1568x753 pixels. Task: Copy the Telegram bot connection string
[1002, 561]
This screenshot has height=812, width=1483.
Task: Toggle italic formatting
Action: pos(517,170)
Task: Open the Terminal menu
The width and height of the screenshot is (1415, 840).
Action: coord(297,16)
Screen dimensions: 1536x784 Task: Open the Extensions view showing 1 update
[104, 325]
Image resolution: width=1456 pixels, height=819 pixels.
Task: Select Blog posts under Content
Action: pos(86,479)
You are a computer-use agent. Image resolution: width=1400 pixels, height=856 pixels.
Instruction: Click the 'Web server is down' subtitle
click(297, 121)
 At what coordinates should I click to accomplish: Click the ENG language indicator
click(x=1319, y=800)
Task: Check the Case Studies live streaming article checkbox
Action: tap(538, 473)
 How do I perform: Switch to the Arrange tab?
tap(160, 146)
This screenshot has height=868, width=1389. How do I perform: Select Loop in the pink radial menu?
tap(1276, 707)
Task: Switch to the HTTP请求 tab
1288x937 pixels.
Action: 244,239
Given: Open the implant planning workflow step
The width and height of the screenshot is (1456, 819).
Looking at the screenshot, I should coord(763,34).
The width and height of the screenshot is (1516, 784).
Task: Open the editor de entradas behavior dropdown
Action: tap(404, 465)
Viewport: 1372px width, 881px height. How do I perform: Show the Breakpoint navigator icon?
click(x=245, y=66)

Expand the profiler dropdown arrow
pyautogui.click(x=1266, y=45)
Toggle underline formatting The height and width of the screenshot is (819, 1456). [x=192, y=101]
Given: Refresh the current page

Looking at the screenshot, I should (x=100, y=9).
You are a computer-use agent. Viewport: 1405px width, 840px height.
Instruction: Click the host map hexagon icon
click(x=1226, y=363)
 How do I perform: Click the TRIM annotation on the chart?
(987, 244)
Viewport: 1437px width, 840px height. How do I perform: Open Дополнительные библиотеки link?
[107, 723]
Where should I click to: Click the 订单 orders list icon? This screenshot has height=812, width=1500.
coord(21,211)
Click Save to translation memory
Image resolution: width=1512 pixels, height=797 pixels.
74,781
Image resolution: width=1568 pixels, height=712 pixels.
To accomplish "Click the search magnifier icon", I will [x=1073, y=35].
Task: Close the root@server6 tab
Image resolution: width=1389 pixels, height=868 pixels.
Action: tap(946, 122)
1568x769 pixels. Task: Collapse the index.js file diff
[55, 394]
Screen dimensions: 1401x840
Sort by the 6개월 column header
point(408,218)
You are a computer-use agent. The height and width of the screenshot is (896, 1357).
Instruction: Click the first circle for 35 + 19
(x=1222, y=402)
•••••
The records above must each be restated exactly as they stand.

1568x753 pixels. Task: Copy the Telegram bot connection string
[1002, 561]
This screenshot has height=812, width=1483.
Task: Toggle italic formatting
Action: pos(517,170)
Task: Open the Terminal menu
The width and height of the screenshot is (1415, 840).
Action: coord(297,16)
Screen dimensions: 1536x784 Task: Open the Extensions view showing 1 update
[104, 325]
Image resolution: width=1456 pixels, height=819 pixels.
Task: Select Blog posts under Content
Action: pos(86,479)
You are a computer-use agent. Image resolution: width=1400 pixels, height=856 pixels.
Instruction: Click the 'Web server is down' subtitle
click(297, 121)
 At what coordinates should I click to accomplish: Click the ENG language indicator
click(x=1319, y=800)
Task: Check the Case Studies live streaming article checkbox
Action: tap(538, 473)
 How do I perform: Switch to the Arrange tab?
tap(160, 146)
This screenshot has height=868, width=1389. How do I perform: Select Loop in the pink radial menu?
tap(1276, 707)
Task: Switch to the HTTP请求 tab
1288x937 pixels.
Action: 244,239
Given: Open the implant planning workflow step
The width and height of the screenshot is (1456, 819).
Looking at the screenshot, I should coord(763,34).
The width and height of the screenshot is (1516, 784).
Task: Open the editor de entradas behavior dropdown
Action: tap(404, 465)
Viewport: 1372px width, 881px height. How do I perform: Show the Breakpoint navigator icon?
click(x=245, y=66)

Expand the profiler dropdown arrow
pyautogui.click(x=1266, y=45)
Toggle underline formatting The height and width of the screenshot is (819, 1456). [x=192, y=101]
Given: Refresh the current page

Looking at the screenshot, I should (x=100, y=9).
You are a computer-use agent. Viewport: 1405px width, 840px height.
Instruction: Click the host map hexagon icon
click(x=1226, y=363)
 How do I perform: Click the TRIM annotation on the chart?
(987, 244)
Viewport: 1437px width, 840px height. How do I perform: Open Дополнительные библиотеки link?
[107, 723]
Where should I click to: Click the 订单 orders list icon? This screenshot has height=812, width=1500.
coord(21,211)
Click Save to translation memory
Image resolution: width=1512 pixels, height=797 pixels.
74,781
Image resolution: width=1568 pixels, height=712 pixels.
To accomplish "Click the search magnifier icon", I will [x=1073, y=35].
Task: Close the root@server6 tab
Image resolution: width=1389 pixels, height=868 pixels.
Action: tap(946, 122)
1568x769 pixels. Task: Collapse the index.js file diff
[55, 394]
Screen dimensions: 1401x840
Sort by the 6개월 column header
point(408,218)
You are a computer-use agent. The height and width of the screenshot is (896, 1357).
Instruction: Click the first circle for 35 + 19
(x=1222, y=402)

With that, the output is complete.